### YOUR TASK:
Every single entry must be reproduced precisely.
------------------------------------------------------------------------
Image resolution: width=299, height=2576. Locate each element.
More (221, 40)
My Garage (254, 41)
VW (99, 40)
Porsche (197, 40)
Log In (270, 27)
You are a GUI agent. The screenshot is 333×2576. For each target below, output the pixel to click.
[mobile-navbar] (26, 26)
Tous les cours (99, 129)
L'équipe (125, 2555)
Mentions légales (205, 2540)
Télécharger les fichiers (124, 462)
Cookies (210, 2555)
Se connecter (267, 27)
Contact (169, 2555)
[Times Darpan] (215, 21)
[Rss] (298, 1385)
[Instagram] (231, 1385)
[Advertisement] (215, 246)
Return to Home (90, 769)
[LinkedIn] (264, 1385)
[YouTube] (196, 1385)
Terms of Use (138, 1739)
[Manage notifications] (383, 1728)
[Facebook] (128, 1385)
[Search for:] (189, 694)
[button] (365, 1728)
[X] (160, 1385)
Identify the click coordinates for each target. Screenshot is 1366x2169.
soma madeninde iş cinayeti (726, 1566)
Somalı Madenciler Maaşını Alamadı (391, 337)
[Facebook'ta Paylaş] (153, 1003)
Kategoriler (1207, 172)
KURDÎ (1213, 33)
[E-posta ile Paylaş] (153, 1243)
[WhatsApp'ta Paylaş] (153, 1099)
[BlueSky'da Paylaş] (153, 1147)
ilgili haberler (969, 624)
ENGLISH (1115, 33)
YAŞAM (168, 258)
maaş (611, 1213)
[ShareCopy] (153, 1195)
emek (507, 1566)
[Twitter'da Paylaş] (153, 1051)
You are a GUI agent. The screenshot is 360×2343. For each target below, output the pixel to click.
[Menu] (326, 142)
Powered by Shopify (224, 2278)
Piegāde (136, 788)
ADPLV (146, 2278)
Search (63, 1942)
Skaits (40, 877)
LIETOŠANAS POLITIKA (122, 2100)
------------------------------------------------------------------------
### WORKED SOLUTION:
Image resolution: width=299, height=2576. Locate each element.
More (221, 40)
My Garage (254, 41)
VW (99, 40)
Porsche (197, 40)
Log In (270, 27)
You are a GUI agent. The screenshot is 333×2576. For each target below, output the pixel to click.
[mobile-navbar] (26, 26)
Tous les cours (99, 129)
L'équipe (125, 2555)
Mentions légales (205, 2540)
Télécharger les fichiers (124, 462)
Cookies (210, 2555)
Se connecter (267, 27)
Contact (169, 2555)
[Times Darpan] (215, 21)
[Rss] (298, 1385)
[Instagram] (231, 1385)
[Advertisement] (215, 246)
Return to Home (90, 769)
[LinkedIn] (264, 1385)
[YouTube] (196, 1385)
Terms of Use (138, 1739)
[Manage notifications] (383, 1728)
[Facebook] (128, 1385)
[Search for:] (189, 694)
[button] (365, 1728)
[X] (160, 1385)
Identify the click coordinates for each target. Screenshot is 1366x2169.
soma madeninde iş cinayeti (726, 1566)
Somalı Madenciler Maaşını Alamadı (391, 337)
[Facebook'ta Paylaş] (153, 1003)
Kategoriler (1207, 172)
KURDÎ (1213, 33)
[E-posta ile Paylaş] (153, 1243)
[WhatsApp'ta Paylaş] (153, 1099)
[BlueSky'da Paylaş] (153, 1147)
ilgili haberler (969, 624)
ENGLISH (1115, 33)
YAŞAM (168, 258)
maaş (611, 1213)
[ShareCopy] (153, 1195)
emek (507, 1566)
[Twitter'da Paylaş] (153, 1051)
You are a GUI agent. The screenshot is 360×2343. For each target below, output the pixel to click.
[Menu] (326, 142)
Powered by Shopify (224, 2278)
Piegāde (136, 788)
ADPLV (146, 2278)
Search (63, 1942)
Skaits (40, 877)
LIETOŠANAS POLITIKA (122, 2100)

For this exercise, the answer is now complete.